At present, herbal medicines have been shown to be a promising approach for curing lung cancer (32,33). Since our crude extract is an unfractionated plant extraction, it is possible that the components mediating cell death of different tumor cell are not identical. For a specific plant, different extraction processes may produce a variety of compounds with different concentrations and various bioactivities (34). The present results suggested that there may be valuable active compound(s) against human non-small cell lung cancer A549 cell in the PE extract of C. album L. At this stage, it is not possible to elucidate whether these effects on A549 cell growth are induced by specific compounds or are the result of the combined action of multiple compounds in the extract. As an edible Chinese medicinal herb, C. album L. has no toxicity and few side effects. C. album L is a wild neglected herb which has various pharmacological properties, such as antiviral, antifungal, anti-inflammatory, antiallergic, antiseptic and immunomodulating activities. However it has some side effects since it contains porphyrin. Any plant that contains such a substance belongs to the ling sensitivity plants; after people eat it and are then exposed to sunlight, they are prone to developing a skin disease called phytophotodermatitis (35). therefore, the plant can be consumed as a human food and is expected to benefit individuals with lung cancer (36).
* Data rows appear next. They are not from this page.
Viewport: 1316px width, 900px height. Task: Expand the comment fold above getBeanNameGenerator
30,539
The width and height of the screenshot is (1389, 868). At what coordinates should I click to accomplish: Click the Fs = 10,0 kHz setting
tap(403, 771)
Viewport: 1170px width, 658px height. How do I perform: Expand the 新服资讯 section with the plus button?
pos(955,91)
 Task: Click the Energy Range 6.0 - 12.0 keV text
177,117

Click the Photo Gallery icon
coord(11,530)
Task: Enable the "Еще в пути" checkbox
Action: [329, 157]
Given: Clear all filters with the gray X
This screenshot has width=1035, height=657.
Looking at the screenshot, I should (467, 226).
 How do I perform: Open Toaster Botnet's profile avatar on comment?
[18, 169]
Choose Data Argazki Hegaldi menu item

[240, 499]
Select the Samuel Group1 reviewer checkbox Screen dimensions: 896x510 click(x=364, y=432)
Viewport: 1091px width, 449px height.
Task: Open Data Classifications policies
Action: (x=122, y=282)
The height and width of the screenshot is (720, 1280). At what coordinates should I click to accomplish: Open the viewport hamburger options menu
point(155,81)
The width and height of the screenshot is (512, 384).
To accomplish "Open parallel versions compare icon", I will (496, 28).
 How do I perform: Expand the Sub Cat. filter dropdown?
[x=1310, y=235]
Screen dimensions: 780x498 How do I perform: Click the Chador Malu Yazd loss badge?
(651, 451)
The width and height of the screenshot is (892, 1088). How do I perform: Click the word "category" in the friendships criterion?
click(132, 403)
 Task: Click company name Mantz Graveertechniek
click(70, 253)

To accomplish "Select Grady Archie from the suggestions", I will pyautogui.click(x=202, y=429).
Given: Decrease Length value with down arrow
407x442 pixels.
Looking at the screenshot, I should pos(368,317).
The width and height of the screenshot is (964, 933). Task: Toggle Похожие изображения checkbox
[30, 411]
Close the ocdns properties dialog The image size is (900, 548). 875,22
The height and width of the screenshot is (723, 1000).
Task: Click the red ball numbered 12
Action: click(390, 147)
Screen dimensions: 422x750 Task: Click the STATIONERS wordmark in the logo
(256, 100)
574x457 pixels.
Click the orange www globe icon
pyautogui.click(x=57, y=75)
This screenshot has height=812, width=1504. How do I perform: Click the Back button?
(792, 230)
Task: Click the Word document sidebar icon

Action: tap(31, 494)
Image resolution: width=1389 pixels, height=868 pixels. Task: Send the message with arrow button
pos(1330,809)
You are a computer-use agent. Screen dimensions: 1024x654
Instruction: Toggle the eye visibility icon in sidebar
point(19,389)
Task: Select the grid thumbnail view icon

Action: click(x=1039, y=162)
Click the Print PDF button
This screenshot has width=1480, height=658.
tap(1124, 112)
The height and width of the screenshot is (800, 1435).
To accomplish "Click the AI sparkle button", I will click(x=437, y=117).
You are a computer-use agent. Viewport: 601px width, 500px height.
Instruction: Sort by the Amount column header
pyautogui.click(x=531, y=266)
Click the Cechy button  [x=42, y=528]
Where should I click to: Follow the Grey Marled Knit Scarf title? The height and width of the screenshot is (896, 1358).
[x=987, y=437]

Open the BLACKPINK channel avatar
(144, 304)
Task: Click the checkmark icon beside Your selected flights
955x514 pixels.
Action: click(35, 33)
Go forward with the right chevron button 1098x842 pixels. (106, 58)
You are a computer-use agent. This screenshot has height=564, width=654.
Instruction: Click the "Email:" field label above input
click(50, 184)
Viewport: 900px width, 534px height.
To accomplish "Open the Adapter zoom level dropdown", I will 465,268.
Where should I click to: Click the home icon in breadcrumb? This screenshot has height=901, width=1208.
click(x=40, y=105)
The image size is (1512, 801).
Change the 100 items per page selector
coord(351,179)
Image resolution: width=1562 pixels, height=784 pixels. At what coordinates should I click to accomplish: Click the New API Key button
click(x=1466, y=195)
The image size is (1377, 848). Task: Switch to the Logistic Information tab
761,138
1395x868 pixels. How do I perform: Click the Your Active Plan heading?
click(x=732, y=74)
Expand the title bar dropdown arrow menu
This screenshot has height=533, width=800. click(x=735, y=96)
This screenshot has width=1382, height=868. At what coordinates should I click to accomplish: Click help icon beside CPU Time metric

In conclusion, the present study, for the first time, screened different phytochemical extracts from C. album L. against non-small cell lung cancer A549 cell to explore their anticancer activities, and demonstrated that the PE extract of C. album L. specifically inhibited A549 cell growth by inducing cell cycle G1 phase arrest and cell apoptosis. These results may provide valuable data for assessing the possible usage of phytochemicals from C. album L. in exploring and developing novel cancer therapies and healthcare products.